▸ **Your task**
Return every line in the entries below where the word "computer" shows up.

▸ **Extracted records**

*** Begin section ***

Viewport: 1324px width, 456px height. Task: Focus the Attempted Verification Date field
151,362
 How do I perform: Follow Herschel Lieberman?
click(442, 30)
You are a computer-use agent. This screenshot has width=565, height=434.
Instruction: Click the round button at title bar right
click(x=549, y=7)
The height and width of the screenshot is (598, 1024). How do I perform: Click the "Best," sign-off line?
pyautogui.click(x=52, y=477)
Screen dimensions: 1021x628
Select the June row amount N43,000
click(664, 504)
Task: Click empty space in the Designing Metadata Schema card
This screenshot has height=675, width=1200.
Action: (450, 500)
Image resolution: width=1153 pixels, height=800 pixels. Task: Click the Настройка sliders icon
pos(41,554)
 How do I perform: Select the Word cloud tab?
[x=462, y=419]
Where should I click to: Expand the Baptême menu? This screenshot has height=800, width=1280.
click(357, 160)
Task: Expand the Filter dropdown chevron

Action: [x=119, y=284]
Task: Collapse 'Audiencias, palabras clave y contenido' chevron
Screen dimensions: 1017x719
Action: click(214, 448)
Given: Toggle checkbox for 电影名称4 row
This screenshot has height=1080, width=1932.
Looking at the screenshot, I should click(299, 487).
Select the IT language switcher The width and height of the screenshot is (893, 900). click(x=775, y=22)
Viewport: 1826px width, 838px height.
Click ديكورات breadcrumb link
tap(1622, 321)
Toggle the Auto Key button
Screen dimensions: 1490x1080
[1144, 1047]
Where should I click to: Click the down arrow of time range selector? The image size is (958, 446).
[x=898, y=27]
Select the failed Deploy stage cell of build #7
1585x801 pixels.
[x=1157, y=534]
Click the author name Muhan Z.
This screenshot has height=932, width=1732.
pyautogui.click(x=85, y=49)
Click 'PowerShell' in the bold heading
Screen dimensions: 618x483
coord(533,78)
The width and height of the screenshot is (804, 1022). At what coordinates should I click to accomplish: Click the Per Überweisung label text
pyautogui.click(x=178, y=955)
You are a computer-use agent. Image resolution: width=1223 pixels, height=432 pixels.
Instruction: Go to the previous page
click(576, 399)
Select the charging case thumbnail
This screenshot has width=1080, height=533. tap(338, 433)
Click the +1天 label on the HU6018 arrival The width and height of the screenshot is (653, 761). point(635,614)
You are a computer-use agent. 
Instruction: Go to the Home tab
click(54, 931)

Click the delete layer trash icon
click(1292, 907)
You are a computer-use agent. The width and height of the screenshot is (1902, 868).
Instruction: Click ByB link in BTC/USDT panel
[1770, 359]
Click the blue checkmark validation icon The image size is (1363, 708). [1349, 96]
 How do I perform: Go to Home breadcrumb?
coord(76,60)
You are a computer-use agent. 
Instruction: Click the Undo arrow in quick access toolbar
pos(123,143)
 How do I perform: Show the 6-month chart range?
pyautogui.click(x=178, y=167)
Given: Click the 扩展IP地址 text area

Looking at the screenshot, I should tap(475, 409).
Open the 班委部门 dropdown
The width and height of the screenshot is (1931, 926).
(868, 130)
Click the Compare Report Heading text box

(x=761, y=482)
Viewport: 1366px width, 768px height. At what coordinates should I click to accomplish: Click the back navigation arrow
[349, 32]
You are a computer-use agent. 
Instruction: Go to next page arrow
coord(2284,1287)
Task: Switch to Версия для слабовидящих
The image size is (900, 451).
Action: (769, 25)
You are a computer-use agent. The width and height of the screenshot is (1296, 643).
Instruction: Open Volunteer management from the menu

*** End section ***

▸ **Task response**
You are a computer-use agent. This screenshot has width=565, height=434.
You are a computer-use agent. Image resolution: width=1223 pixels, height=432 pixels.
You are a computer-use agent. 
You are a computer-use agent. The width and height of the screenshot is (1902, 868).
You are a computer-use agent. 
You are a computer-use agent. 
You are a computer-use agent. The width and height of the screenshot is (1296, 643).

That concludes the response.